_Pixel coordinate grounding data_:

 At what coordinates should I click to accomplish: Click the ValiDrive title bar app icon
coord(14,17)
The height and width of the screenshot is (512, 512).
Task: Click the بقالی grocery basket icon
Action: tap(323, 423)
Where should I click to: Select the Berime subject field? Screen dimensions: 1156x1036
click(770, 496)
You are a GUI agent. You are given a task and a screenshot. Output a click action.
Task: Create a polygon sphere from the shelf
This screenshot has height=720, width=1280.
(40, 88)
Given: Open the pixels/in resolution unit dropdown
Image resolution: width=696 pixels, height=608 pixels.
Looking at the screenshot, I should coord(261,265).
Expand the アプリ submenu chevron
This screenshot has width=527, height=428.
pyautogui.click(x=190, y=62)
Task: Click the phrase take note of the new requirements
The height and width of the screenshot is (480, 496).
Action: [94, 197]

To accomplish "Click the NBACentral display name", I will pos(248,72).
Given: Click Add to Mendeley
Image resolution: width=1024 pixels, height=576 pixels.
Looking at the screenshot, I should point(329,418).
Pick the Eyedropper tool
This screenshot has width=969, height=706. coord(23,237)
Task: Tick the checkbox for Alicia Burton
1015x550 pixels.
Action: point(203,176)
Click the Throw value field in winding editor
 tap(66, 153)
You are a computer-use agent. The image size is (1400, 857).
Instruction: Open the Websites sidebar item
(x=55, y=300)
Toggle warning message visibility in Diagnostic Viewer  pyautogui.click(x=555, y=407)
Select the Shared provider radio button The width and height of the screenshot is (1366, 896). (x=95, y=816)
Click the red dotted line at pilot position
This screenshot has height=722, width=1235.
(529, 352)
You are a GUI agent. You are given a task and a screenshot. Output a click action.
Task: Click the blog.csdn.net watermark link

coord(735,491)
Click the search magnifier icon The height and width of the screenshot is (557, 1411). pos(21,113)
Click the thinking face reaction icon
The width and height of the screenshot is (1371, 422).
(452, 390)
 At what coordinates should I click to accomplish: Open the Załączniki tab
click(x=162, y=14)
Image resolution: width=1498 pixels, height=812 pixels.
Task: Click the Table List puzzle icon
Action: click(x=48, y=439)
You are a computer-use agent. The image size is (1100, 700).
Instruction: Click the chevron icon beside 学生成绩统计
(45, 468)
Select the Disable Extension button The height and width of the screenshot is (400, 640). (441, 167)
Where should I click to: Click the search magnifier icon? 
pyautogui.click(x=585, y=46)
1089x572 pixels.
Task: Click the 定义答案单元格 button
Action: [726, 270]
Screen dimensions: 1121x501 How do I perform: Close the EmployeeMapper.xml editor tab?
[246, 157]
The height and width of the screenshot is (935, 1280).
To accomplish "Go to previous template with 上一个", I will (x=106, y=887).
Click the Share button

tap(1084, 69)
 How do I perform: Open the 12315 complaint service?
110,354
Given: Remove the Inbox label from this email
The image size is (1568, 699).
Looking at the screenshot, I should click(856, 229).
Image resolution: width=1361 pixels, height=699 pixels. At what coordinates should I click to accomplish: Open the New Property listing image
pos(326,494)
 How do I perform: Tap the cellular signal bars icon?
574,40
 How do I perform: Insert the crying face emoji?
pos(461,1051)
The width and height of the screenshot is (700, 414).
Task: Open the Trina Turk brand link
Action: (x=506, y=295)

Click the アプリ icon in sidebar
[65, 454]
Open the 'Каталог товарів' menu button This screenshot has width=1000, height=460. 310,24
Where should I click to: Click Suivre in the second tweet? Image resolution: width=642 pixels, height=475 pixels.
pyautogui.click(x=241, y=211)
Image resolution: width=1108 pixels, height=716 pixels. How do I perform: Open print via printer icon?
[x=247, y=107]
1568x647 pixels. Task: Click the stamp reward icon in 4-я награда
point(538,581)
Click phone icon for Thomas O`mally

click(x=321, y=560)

_Problem description_: Please give an exact copy of the entries above, from the line with "The height and width of the screenshot is (480, 496)." down to the line with "Click the red dotted line at pilot position", inclusive, and nothing else.

_Final answer_:
The height and width of the screenshot is (480, 496).
Action: [94, 197]

To accomplish "Click the NBACentral display name", I will pos(248,72).
Given: Click Add to Mendeley
Image resolution: width=1024 pixels, height=576 pixels.
Looking at the screenshot, I should point(329,418).
Pick the Eyedropper tool
This screenshot has width=969, height=706. coord(23,237)
Task: Tick the checkbox for Alicia Burton
1015x550 pixels.
Action: point(203,176)
Click the Throw value field in winding editor
 tap(66, 153)
You are a computer-use agent. The image size is (1400, 857).
Instruction: Open the Websites sidebar item
(x=55, y=300)
Toggle warning message visibility in Diagnostic Viewer  pyautogui.click(x=555, y=407)
Select the Shared provider radio button The width and height of the screenshot is (1366, 896). (x=95, y=816)
Click the red dotted line at pilot position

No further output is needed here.